Un parque vehicular deprimido en el sector estatal y los altos precios en el particular, basados en la carencia de piezas, su adquisición en moneda libremente convertible o en la escasez de combustibles que deben ser comprados a un elevado costo en el mercado informal hacen que, en la actualidad, los pasajes hacia cualquier sitio se encarezcan y dejen casi desprotegidos a muchos trabajadores con necesidad de transportarse a diario.
Pienso, por ejemplo, en mis compañeros de la maestría, que cada martes deben trasladarse desde el interior de la provincia hacia la Universidad de Matanzas para superarse. En mis colegas de Pedro Betancourt o Cárdenas que necesitan venir al menos una vez a la semana hasta la capital provincial, para contribuir con las rutinas productivas de nuestro medio. O en quienes en la noche tienen que salir con urgencia a algún hospital y para ello deben desembolsar lo que no ganan en una jornada.
A todo ello se suma la disponibilidad de combustible en el país, cuya presencia varía y afecta la movilidad de la población y, por consiguiente, el precio de la transportación aumenta. Por tanto, no es difícil de predecir que algunos ceros seguirán engrosando el valor de los pasajes y de otros bienes más.

Datos registrados
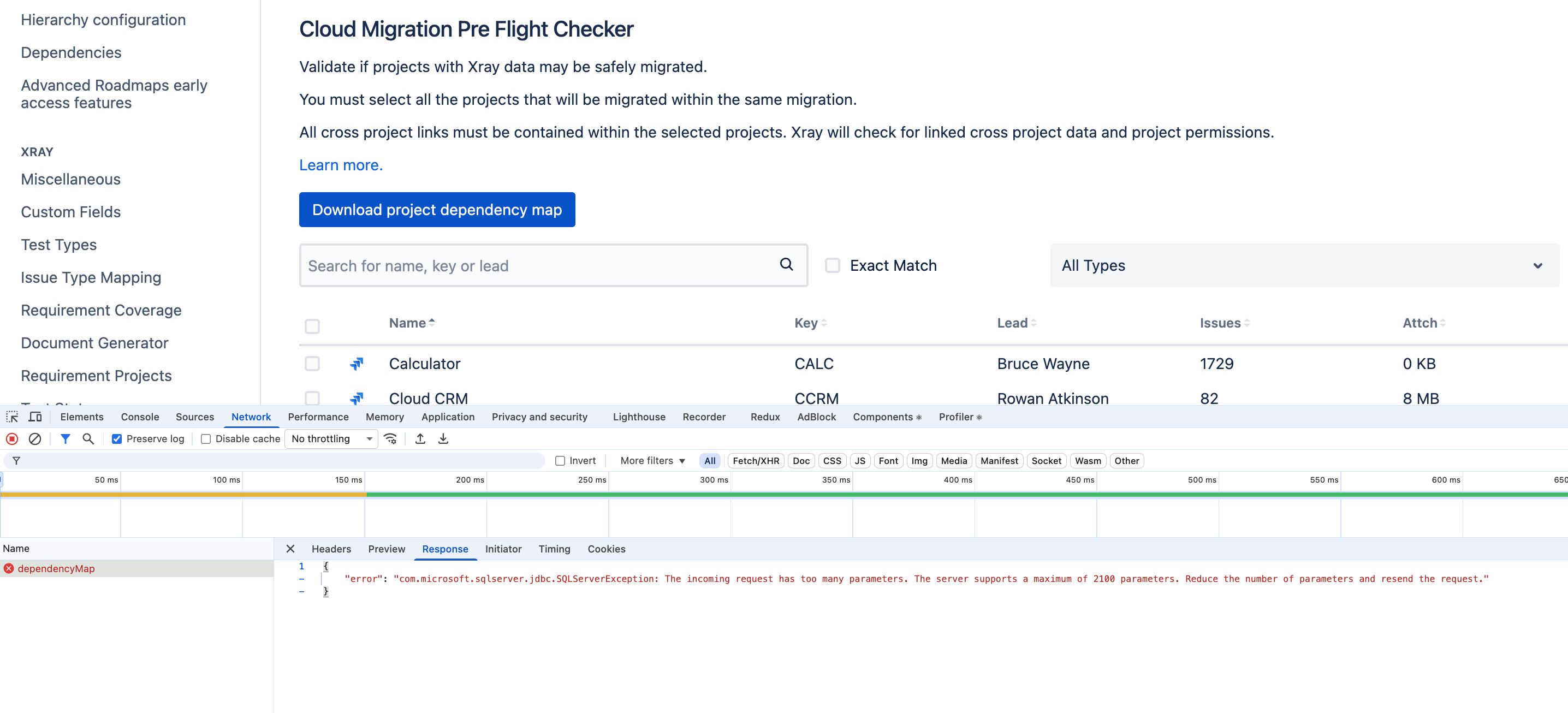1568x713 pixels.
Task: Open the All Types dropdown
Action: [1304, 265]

...

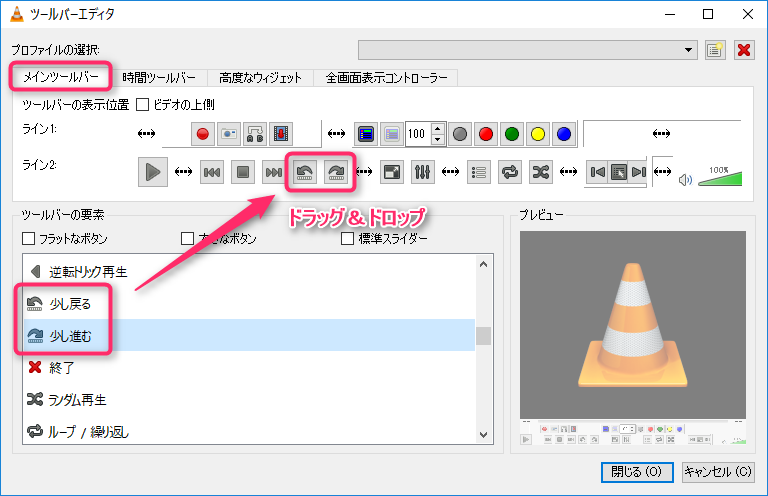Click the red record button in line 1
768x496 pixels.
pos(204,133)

==

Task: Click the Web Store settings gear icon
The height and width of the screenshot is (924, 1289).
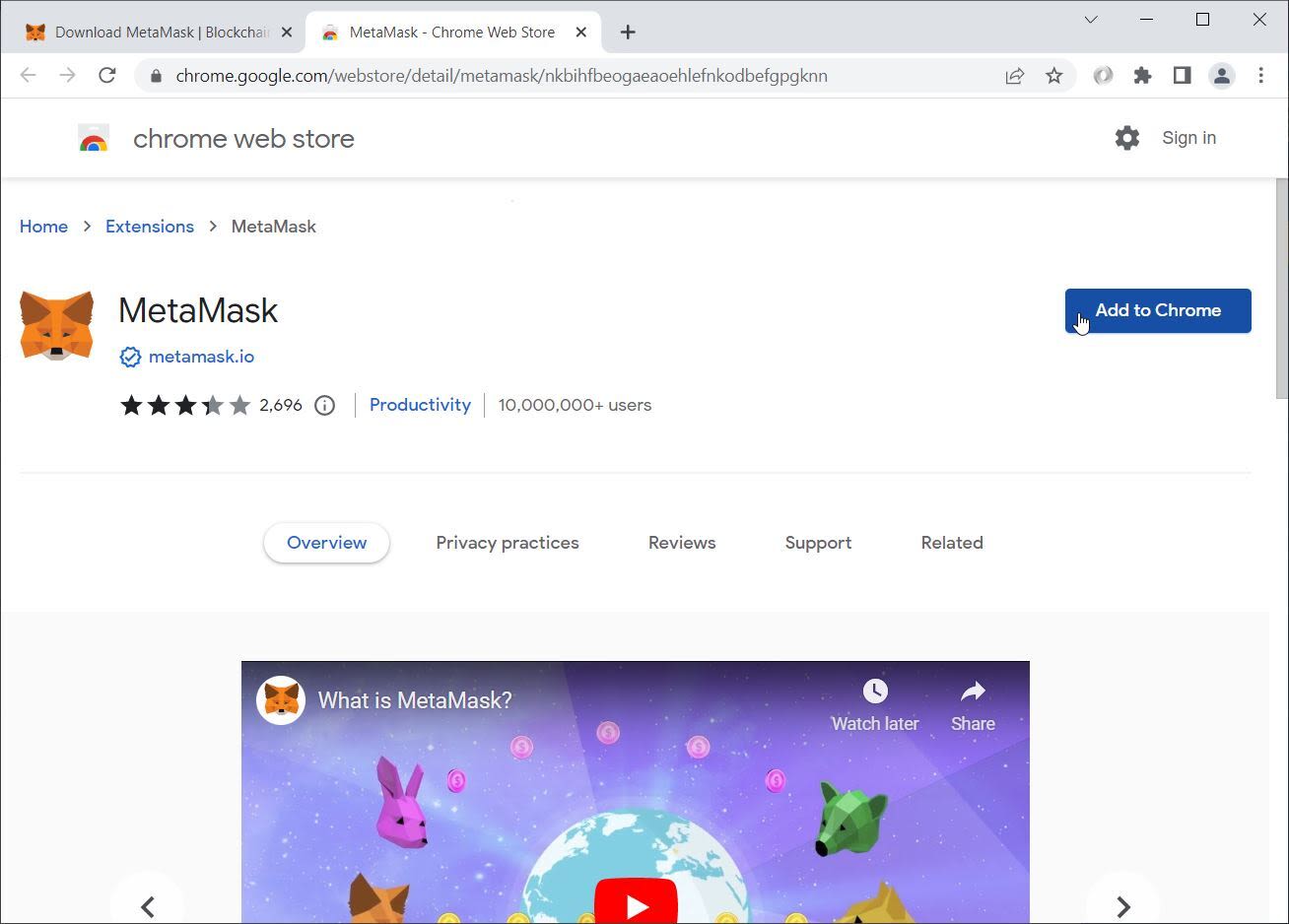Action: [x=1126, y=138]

Qué hacer
Copia el fragmento del texto sobre el precio de los pasajes desde "Pienso, por ejemplo, en" hasta "otros bienes más." y cambia "martes" por "jueves".

Tu respuesta
Pienso, por ejemplo, en mis compañeros de la maestría, que cada jueves deben trasladarse desde el interior de la provincia hacia la Universidad de Matanzas para superarse. En mis colegas de Pedro Betancourt o Cárdenas que necesitan venir al menos una vez a la semana hasta la capital provincial, para contribuir con las rutinas productivas de nuestro medio. O en quienes en la noche tienen que salir con urgencia a algún hospital y para ello deben desembolsar lo que no ganan en una jornada.
A todo ello se suma la disponibilidad de combustible en el país, cuya presencia varía y afecta la movilidad de la población y, por consiguiente, el precio de la transportación aumenta. Por tanto, no es difícil de predecir que algunos ceros seguirán engrosando el valor de los pasajes y de otros bienes más.